> _AUFGABE 1_
Übertragen Sie aus dem Text über Überstunden in der Zahnarztpraxis den Abschnitt von „FAQ: Überstunden in“ bis „genehmigt werden müssen.“ wortgetreu.
> _AUFGABE 2_
Setzen Sie den Text über Überstunden in der Zahnarztpraxis im Anschluss an seinen letzten Satz fort.

> _VORLIEGENDER TEXT_

==================================================

Arbeitszeitkonten: Besonders in Zahnarztpraxen mit schwankendem Patientenaufkommen sinnvoll. Regelung durch Arbeitsvertrag oder Betriebsvereinbarung notwendig. Klare Vorgaben zu Höchstgrenzen, Ausgleichszeiträumen und Verfall sind wichtig.
FAQ: Überstunden in der Zahnarztpraxis
1. Müssen Überstunden immer angeordnet werden, oder können sie auch stillschweigend entstehen?
Überstunden können auch durch Duldung oder Billigung entstehen. Wenn der Praxisinhaber weiß oder erkennen kann, dass Mitarbeiter regelmäßig länger arbeiten und nicht einschreitet, können vergütungspflichtige Überstunden entstehen. Empfehlung: Klare Regelungen treffen, wann und wie Überstunden genehmigt werden müssen.
2. Wie können Überstunden in der Zahnarztpraxis rechtssicher dokumentiert werden?

==================================================

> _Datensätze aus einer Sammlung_

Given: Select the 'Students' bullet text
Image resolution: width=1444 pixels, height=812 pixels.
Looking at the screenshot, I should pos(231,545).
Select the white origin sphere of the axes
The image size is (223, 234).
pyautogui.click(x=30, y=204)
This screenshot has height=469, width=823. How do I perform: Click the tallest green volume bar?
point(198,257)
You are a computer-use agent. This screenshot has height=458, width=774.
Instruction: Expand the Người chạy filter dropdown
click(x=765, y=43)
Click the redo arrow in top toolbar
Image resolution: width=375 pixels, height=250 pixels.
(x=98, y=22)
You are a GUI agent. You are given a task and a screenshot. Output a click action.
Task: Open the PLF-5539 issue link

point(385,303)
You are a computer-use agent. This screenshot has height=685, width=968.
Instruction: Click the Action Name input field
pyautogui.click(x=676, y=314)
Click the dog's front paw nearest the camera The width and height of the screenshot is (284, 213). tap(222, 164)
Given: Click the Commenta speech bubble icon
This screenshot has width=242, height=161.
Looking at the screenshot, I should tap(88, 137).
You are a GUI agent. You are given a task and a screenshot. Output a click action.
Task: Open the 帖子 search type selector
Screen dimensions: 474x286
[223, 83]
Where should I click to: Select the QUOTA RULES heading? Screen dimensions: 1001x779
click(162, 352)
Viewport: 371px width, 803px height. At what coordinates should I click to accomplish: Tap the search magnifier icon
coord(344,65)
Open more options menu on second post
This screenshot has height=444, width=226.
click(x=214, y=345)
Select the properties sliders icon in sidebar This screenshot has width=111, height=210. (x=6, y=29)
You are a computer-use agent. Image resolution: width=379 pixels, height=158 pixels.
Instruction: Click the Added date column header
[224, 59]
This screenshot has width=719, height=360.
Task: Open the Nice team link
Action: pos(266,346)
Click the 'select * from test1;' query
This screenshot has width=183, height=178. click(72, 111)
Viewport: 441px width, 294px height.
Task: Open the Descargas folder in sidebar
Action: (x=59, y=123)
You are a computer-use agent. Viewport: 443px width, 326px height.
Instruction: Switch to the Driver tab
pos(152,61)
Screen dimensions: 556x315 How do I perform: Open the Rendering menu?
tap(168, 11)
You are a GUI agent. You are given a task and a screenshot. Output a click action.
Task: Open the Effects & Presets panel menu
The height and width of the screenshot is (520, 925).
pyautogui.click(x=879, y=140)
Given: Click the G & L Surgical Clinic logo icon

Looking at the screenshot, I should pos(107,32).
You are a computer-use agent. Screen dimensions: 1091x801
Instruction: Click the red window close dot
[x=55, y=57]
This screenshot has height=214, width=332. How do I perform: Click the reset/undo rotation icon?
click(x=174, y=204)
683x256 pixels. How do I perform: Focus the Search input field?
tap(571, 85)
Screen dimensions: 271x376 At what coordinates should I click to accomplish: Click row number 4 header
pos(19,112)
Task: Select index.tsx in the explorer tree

==================================================

> _ANTWORTFELD 1_
FAQ: Überstunden in der Zahnarztpraxis
1. Müssen Überstunden immer angeordnet werden, oder können sie auch stillschweigend entstehen?
Überstunden können auch durch Duldung oder Billigung entstehen. Wenn der Praxisinhaber weiß oder erkennen kann, dass Mitarbeiter regelmäßig länger arbeiten und nicht einschreitet, können vergütungspflichtige Überstunden entstehen. Empfehlung: Klare Regelungen treffen, wann und wie Überstunden genehmigt werden müssen.

> _ANTWORTFELD 2_
Idealerweise durch ein elektronisches Zeiterfassungssystem. Alternativ durch schriftliche Aufzeichnungen, die vom Vorgesetzten abgezeichnet werden. Wichtig ist die Dokumentation von Beginn, Ende und Pausen der täglichen Arbeitszeit gemäß aktueller Rechtsprechung.
3. Dürfen Arbeitnehmer Überstunden verweigern?
Grundsätzlich ja, wenn keine vertragliche Verpflichtung besteht oder die Anordnung unbillig ist. In Notfällen (z.B. akute Patientenversorgung) kann jedoch eine Verpflichtung aus der arbeitsvertraglichen Treuepflicht entstehen. Bei regelmäßig anfallenden Überstunden sollte die Personalplanung angepasst werden.
4. Wie lange können Arbeitnehmer rückwirkend Überstundenvergütung fordern?
Ansprüche auf Überstundenvergütung unterliegen der regelmäßigen Verjährungsfrist von drei Jahren (§ 195 BGB). Arbeitsverträge und Tarifverträge können jedoch kürzere Ausschlussfristen vorsehen (typischerweise 2-3 Monate für die Geltendmachung).
5. Gelten für Teilzeitkräfte besondere Regelungen bei Überstunden?
Ja. Bei Teilzeitkräften sind alle Stunden über die vereinbarte Arbeitszeit hinaus Mehrarbeit. Nach § 4 Abs. 1 TzBfG haben sie Anspruch auf den gleichen Stundenlohn wie Vollzeitkräfte. Zuschläge für Überstunden können jedoch an das Überschreiten der regulären Vollzeitarbeitszeit geknüpft werden.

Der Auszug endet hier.